Swarm = workers full of food = lethargic = tired = ephemeral = not a problem.
Paranoia and fear = not what nature is all about.
Carl A. Olson
Retired entomologist, Tucson

Thursday, June 6, 2013

On the rocks

Photo by Ned Harris 5/19/2013

Wednesday, June 5, 2013


Photo by Marty Horowitz 5/17/2013

Ornate Tree lizard dining on a fresh dragonfly nymph. If you like lizards, (and who doesn't?) join the next lizard walk in Sabino Canyon on Saturday, June 8th. Meet by the flagpole in front of the visitor center at 8am. Bring water and wear a hat! Lizard walks are led by naturalists every 2nd Saturday through (and including) October 12th.

Tuesday, June 4, 2013

Night moves

Photos (and labels) by Bill Kaufman 5/27/2013

Thanks to Bill for capturing the god(esse)s of sky and thunder, love and beauty, travelers and thieves. And the largest raccoon I've ever seen.

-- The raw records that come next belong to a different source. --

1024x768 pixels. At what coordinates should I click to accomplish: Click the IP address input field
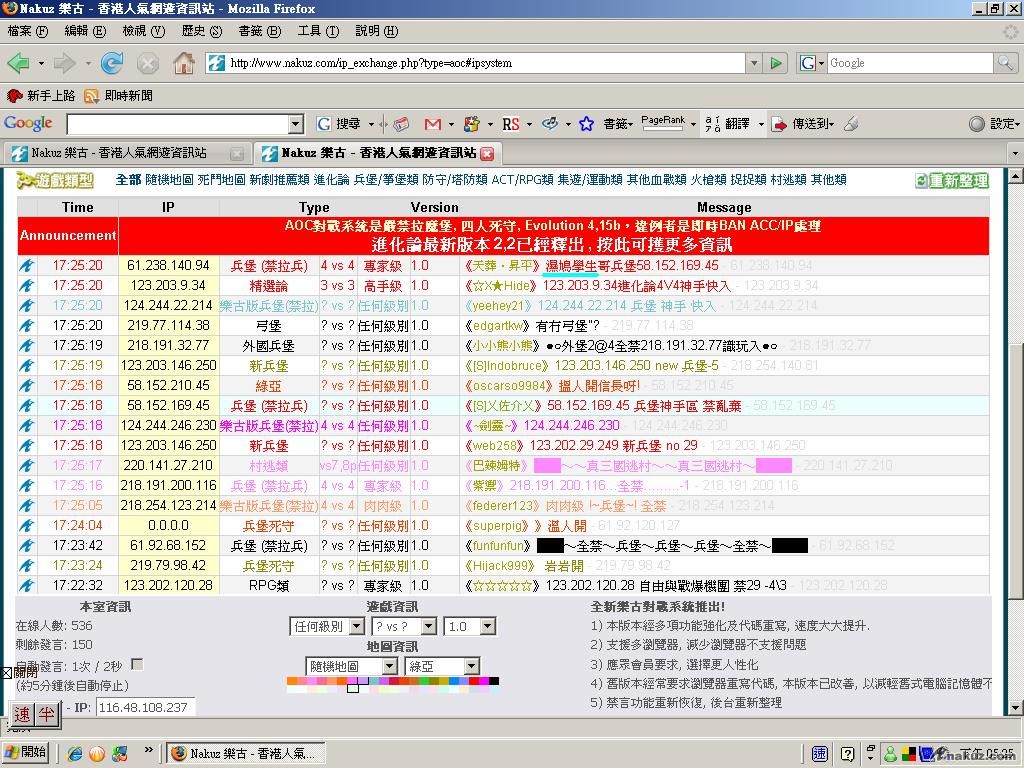[144, 707]
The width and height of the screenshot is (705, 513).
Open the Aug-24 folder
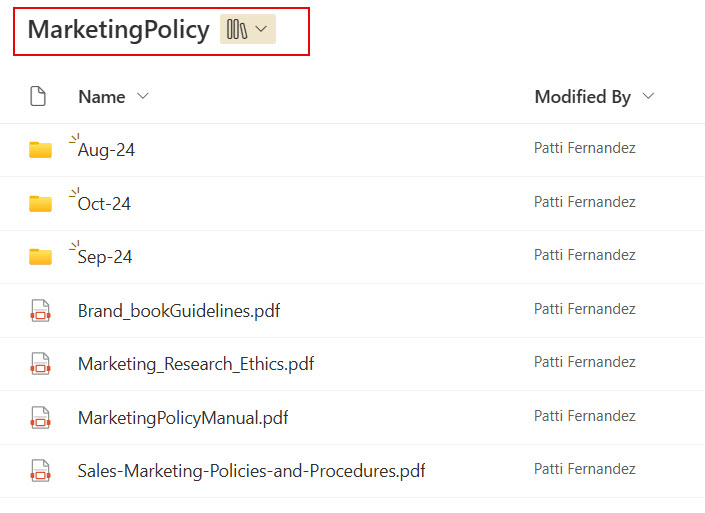click(x=106, y=150)
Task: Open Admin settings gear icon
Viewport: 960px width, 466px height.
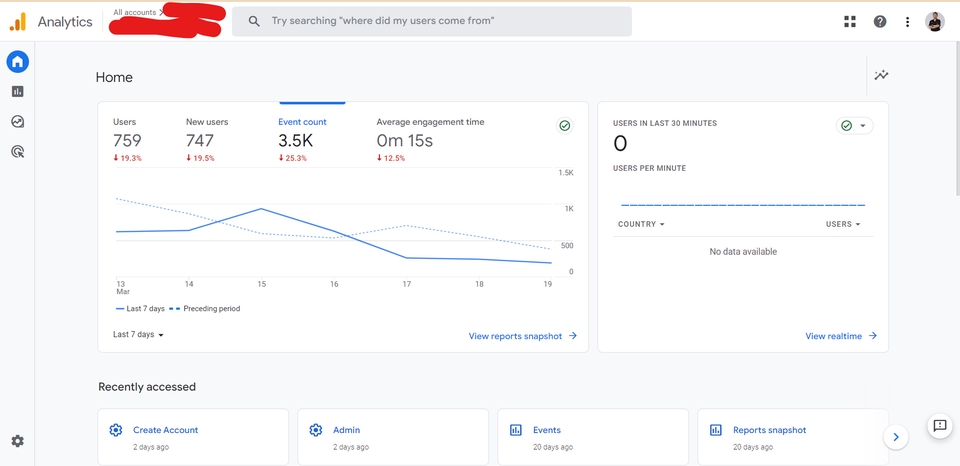Action: (17, 441)
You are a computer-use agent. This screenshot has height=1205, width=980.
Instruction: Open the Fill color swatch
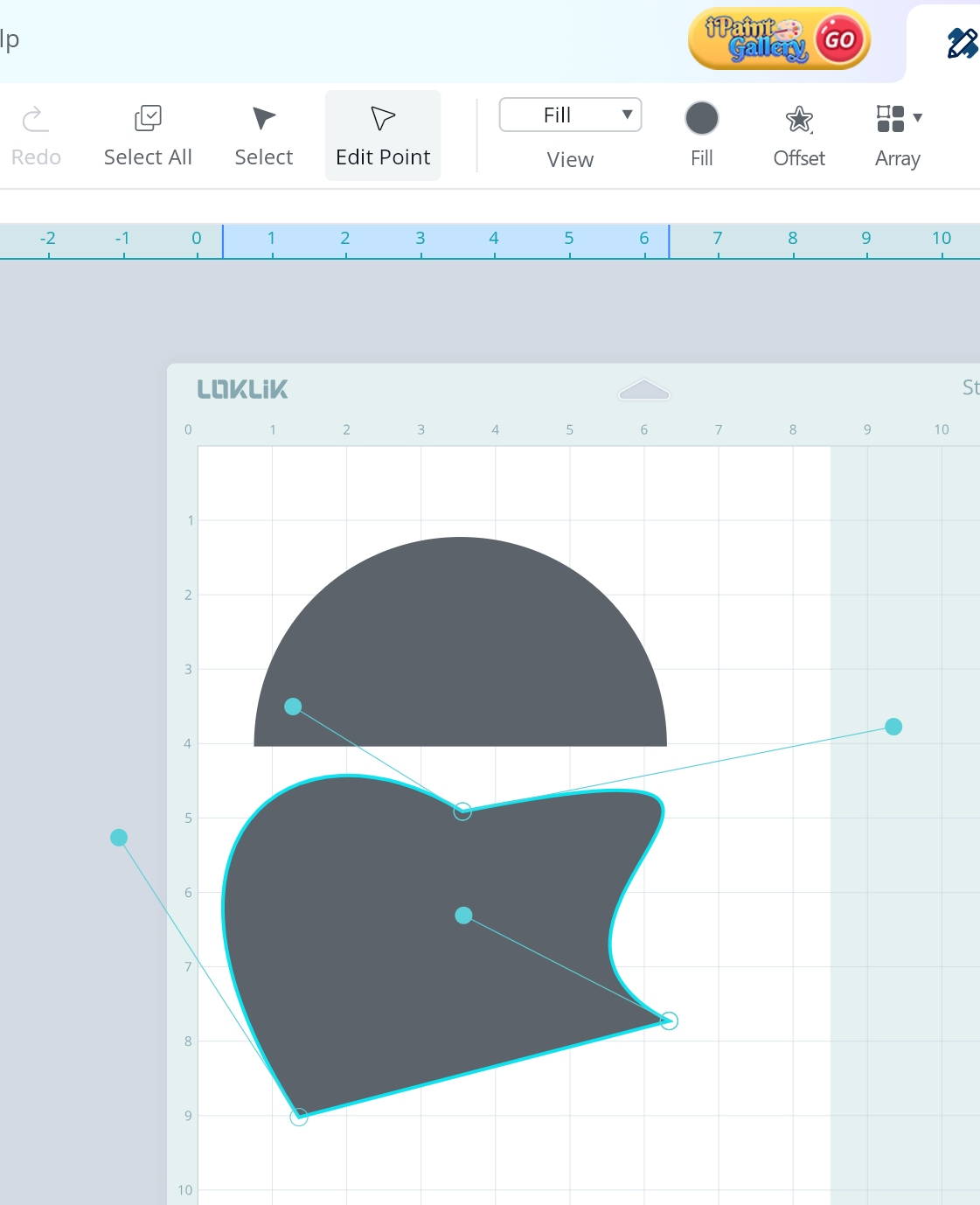(x=702, y=119)
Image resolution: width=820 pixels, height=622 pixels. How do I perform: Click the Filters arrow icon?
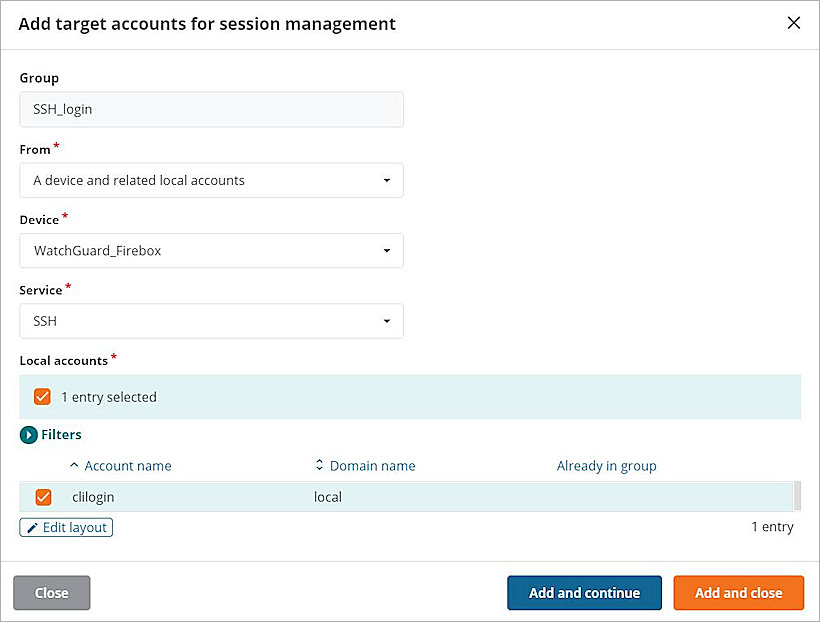28,434
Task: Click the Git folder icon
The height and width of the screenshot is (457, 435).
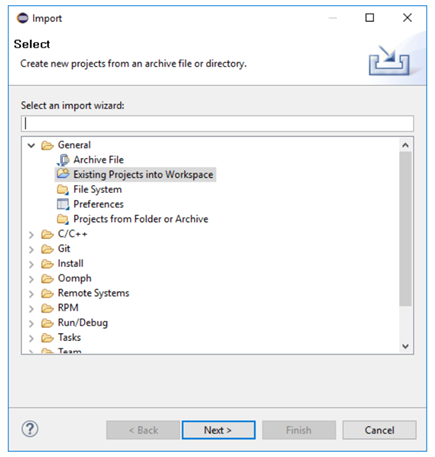Action: click(47, 249)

Photo by Bill's trail camera
Compare to the javelina in the same spot. That's a big raccoon!

Monday, June 3, 2013

Trespassers beware!

Photos by Wayne Klement 5/27/2013

You'll want to click on these photos for larger views.
Wayne sent in these shots (taken on the Blackett's Ridge trail) of a male Eastern Collared Lizard sinking his teeth into a Clark's Spiny Lizard. Not only are Eastern Collard Lizards territorial, they won't hesitate to eat lizard 'cousins.' The Clark's Spiny is fighting back, though, as you can see best in the 2nd shot.
According to the link above and other sources, Eastern Collared Lizards will, like their extinct 'cousin' the T-Rex, run on their hind legs only. Let's try to get photographic evidence of this from Sabino Canyon, shall we?

Sunday, June 2, 2013

No more eggs for you!

Photo by Mark Hengesbaugh 5/8/2013

Mark writes:

Jean got her wish of seeing her first Gila Monster of the season yesterday (May 8, 2013) on our walk in the canyon. It was the best-fed monster we've ever seen.
Anne says: 'Best-fed' seems like an understatement! Step away from the buffet!
Seriously, don't mess with this or any Gila Monster, because:

It is against Arizona State law to harass, harm, pursue, hunt, shoot, wound, kill, trap, capture, or collect the Gila Monster or to attempt to engage in any such conduct.
Not that you could lift this one, but still.

Saturday, June 1, 2013

Look good in green!

Photo by Angie Perryman 5/8/2013
Anne Green and Ned Harris, on patrol in the wild

Get to know your local Forest Service volunteers!
SCVP members patrol in Sabino Canyon, on Mt. Lemmon, and elsewhere in the Santa Catalina Mountains.
While on patrol, we provide information and assistance to visitors regarding trails and trailhead locations, hiking conditions, wildlife and desert safety issues, and Forest Service rules and regulations.
SCVP members are the eyes, ears, and helping hands of the Forest Service, evaluating trail and safety conditions in the canyon and surrounding areas.